__Activity__. Copy, from the material below, every line in which the word "First" can be found.
┄┄┄┄┄┄┄┄┄┄
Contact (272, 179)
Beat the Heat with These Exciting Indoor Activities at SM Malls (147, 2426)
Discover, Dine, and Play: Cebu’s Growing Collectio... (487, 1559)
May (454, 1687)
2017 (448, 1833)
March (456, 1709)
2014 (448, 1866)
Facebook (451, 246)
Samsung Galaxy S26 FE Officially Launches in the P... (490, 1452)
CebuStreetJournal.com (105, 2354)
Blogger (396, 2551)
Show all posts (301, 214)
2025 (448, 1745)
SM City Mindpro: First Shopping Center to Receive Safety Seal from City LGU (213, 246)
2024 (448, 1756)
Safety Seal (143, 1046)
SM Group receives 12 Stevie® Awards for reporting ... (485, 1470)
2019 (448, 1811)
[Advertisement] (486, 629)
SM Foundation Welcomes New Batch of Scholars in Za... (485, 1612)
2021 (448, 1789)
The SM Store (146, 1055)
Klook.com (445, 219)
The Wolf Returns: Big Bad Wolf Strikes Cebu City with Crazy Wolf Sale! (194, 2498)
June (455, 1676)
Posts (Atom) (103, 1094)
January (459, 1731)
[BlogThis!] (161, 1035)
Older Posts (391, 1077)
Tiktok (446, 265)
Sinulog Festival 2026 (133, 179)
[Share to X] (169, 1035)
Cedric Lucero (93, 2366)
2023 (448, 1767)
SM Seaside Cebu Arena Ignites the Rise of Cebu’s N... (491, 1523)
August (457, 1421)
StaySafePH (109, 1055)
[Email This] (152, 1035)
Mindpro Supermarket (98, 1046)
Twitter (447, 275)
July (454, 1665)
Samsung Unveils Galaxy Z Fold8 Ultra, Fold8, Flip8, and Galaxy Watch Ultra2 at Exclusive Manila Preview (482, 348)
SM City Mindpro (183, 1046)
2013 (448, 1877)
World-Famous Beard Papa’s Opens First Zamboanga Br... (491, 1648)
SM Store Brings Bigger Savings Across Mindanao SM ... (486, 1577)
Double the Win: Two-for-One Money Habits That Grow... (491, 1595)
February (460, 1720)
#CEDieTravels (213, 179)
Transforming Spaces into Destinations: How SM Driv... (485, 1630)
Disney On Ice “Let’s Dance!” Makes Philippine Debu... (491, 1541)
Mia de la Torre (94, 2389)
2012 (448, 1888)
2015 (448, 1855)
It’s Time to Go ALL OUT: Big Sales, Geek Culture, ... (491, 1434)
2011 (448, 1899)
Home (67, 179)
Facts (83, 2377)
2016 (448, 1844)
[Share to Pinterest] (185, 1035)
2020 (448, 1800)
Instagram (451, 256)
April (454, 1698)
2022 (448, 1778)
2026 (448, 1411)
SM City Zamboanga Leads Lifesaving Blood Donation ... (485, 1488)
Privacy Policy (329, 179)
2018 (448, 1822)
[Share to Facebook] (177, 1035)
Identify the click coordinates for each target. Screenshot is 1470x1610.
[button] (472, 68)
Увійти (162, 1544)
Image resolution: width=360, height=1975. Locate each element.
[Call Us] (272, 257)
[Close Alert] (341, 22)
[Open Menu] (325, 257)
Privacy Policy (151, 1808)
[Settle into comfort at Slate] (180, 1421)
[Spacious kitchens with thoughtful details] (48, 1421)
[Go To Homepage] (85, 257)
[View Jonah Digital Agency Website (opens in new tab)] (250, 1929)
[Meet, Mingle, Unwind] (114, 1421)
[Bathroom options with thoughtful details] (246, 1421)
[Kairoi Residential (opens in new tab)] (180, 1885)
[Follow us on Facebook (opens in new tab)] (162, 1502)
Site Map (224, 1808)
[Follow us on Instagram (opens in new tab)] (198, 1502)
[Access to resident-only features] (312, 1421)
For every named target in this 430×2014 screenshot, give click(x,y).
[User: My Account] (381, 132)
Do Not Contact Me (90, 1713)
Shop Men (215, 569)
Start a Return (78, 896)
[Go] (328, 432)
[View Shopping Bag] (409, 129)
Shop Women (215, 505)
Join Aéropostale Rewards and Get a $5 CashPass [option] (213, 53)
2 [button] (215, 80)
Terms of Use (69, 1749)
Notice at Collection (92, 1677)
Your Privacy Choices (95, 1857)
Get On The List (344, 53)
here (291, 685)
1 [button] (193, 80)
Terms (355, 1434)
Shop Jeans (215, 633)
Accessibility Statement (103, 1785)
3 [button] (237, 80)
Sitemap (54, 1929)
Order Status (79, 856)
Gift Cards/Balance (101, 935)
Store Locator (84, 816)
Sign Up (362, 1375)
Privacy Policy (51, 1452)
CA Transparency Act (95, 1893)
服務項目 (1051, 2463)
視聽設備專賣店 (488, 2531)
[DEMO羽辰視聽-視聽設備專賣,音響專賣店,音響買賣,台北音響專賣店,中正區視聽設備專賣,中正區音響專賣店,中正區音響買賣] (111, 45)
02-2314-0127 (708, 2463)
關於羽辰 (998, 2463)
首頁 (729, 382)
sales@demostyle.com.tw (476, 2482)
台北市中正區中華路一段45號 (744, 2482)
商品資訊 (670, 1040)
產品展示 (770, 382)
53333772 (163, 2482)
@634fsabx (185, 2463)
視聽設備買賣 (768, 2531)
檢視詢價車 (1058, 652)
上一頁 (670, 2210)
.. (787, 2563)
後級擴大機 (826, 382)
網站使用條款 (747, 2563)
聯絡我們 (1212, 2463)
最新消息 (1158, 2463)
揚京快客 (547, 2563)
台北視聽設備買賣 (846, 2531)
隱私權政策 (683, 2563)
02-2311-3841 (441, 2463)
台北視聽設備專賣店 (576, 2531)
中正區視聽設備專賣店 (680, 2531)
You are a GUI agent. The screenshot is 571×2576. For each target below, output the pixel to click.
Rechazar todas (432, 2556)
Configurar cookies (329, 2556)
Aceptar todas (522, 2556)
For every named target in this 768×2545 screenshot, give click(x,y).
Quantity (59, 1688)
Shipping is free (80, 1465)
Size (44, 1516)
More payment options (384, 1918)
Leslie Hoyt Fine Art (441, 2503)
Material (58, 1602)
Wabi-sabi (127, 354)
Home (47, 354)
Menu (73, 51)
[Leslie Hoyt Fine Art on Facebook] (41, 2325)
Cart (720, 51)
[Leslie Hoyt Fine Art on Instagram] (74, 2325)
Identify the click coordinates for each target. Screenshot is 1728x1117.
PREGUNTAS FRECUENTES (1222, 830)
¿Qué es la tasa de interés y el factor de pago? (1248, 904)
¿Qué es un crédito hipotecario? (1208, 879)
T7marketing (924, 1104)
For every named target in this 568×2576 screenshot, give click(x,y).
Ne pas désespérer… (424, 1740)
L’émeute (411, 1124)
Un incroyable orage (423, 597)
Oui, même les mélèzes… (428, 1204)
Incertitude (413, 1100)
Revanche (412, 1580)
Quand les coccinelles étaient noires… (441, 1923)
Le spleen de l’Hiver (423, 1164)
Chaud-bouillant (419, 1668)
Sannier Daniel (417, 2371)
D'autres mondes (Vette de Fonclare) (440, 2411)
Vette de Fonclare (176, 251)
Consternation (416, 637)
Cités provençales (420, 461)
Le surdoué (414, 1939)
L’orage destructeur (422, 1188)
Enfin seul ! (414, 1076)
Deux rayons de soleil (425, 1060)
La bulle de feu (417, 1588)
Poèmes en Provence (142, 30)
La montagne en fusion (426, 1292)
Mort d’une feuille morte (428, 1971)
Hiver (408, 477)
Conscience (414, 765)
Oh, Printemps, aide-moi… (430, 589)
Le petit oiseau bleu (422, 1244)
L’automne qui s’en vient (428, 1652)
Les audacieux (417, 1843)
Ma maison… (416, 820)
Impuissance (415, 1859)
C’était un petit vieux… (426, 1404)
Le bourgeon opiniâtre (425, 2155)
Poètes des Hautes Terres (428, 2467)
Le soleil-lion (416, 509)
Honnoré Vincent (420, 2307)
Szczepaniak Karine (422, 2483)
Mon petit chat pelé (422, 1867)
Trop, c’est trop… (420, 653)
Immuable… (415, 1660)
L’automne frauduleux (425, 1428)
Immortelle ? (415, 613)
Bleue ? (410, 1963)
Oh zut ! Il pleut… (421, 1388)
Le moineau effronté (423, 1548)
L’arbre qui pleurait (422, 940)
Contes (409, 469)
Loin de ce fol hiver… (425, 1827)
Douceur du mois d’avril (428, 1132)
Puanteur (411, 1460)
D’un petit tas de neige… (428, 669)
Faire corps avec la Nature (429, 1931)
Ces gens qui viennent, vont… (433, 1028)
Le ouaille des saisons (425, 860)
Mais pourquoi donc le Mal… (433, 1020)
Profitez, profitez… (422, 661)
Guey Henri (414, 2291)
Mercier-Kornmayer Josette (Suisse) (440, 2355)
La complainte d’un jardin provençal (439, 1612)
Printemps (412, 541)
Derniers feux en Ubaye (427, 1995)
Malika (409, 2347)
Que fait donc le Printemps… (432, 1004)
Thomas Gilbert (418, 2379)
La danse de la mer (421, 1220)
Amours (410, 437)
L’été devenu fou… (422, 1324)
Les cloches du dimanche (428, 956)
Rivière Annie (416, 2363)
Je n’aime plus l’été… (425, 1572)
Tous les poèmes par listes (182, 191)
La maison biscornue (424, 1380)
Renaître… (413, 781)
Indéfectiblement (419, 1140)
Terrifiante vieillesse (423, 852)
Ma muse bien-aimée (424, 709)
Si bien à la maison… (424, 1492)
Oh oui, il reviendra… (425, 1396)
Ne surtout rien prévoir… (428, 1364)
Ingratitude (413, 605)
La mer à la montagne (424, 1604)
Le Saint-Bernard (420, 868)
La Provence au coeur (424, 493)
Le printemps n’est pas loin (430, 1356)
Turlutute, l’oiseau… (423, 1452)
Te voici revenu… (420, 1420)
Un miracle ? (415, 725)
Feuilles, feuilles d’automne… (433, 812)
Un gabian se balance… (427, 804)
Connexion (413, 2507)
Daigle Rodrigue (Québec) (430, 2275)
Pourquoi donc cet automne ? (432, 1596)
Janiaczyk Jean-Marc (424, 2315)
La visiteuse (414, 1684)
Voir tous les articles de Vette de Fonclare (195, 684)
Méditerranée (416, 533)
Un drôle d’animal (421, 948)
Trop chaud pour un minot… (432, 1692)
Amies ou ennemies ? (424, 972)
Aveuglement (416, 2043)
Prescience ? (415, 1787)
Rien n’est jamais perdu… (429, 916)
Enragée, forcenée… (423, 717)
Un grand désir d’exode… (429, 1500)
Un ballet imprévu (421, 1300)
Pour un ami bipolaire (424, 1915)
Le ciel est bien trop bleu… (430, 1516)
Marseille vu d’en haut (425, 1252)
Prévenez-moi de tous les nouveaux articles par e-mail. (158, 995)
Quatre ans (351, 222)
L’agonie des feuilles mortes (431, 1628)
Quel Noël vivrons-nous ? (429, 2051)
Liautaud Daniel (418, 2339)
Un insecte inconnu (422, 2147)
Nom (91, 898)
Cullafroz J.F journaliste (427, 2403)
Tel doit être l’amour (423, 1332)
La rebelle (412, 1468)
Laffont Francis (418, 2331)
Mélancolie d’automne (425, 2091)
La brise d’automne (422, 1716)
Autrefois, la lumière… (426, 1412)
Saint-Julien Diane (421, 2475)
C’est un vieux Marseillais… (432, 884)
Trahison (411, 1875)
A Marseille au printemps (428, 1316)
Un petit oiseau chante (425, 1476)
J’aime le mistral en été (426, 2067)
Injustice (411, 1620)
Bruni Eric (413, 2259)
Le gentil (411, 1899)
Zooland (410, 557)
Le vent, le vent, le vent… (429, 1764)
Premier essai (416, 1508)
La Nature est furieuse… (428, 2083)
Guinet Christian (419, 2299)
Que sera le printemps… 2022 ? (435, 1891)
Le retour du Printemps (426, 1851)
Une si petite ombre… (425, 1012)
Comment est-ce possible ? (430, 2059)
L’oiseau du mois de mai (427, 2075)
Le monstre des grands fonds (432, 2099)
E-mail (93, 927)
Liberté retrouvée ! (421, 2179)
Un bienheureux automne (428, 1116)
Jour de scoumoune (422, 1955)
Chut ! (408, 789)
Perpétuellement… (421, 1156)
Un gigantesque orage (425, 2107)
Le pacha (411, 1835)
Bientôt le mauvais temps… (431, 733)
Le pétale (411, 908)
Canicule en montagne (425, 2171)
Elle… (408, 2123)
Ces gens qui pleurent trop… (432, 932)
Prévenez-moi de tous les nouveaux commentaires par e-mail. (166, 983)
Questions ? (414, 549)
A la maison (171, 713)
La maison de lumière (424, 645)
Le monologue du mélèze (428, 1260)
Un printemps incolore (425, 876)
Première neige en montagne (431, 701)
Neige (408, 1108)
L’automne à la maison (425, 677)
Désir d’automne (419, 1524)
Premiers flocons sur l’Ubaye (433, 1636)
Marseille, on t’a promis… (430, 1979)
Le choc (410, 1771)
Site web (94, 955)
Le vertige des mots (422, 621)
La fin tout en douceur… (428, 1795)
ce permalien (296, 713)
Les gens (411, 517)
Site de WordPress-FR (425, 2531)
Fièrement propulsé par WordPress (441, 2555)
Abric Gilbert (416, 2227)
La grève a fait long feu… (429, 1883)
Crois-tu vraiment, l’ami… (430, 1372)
┄┄┄┄┄┄┄┄┄┄
__Exercise output__.
SM City Mindpro: First Shopping Center to Receive Safety Seal from City LGU (213, 246)
World-Famous Beard Papa’s Opens First Zamboanga Br... (491, 1648)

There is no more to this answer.